Hungarian model and curler

Alexandra Béres (born 7 May 1976) is fitness world champion (Ms. Fitness World '96), curling pro and a magazine cover model from Hungary. In Hungary, she is well known as a "fitness legend" according to The Curling News.

She has played in three European Curling Championships for Hungary. In all three championships she played in the third position for skip Ildikó Szekeres. In 2003 they finished 18th, in 2004 they finished 14th and in 2005 they finished 15th. Béres also played in the 2005 European Mixed Curling Championship, where she played second for skip György Nagy (who threw third rocks). They would finish 5th. From 2010 to 2015, she again played third for skip Szekeres.

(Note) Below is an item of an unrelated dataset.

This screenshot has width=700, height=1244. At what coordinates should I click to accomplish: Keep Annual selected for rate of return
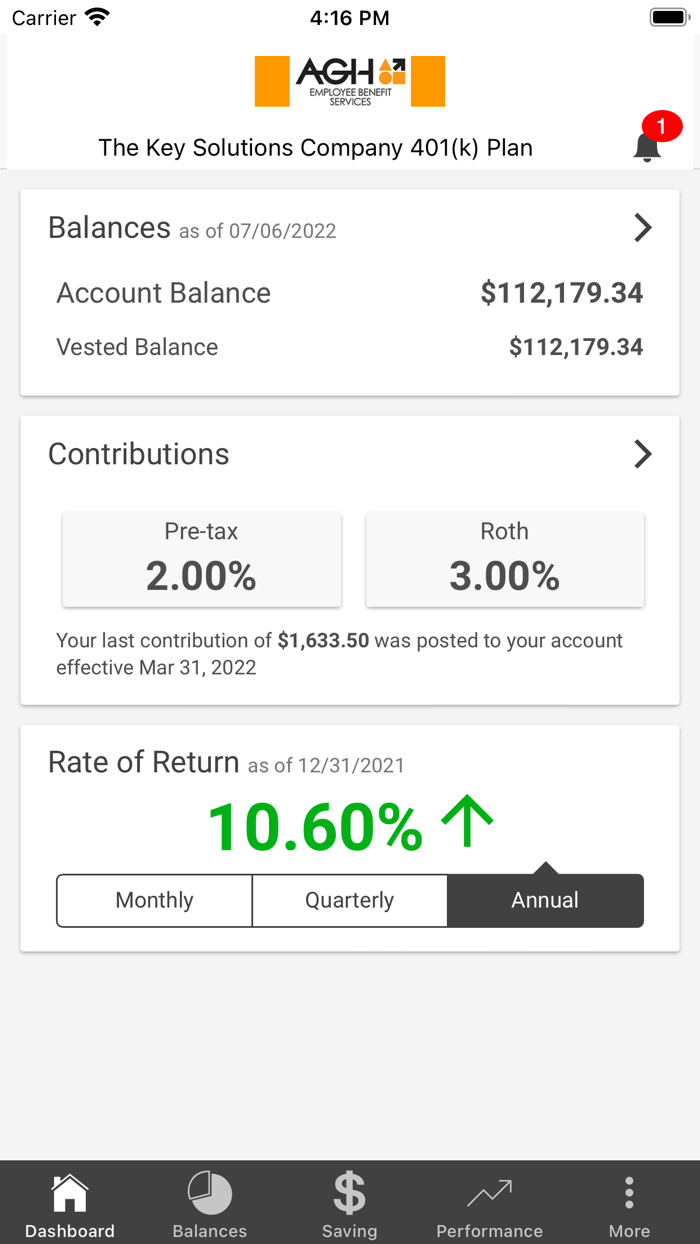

She is eleven-time Hungarian women's curling champion (2003, 2004, 2005, 2006, 2007, 2008, 2009, 2010, 2011, 2012, 2013) and Hungarian mixed curling champion (2005).

From 1997 to 1999 she placed in the top ten in several Bodybuilding competitions in Europe.

== Personal life ==
Alexandra Béres married photographer Krisztián Barna in 1996. Together they have two daughters: Panna, born in 2009, and Flóra, born in 2014. Beyond her professional career in fitness and sports, Béres is known for promoting a healthy lifestyle and inspiring many through her work.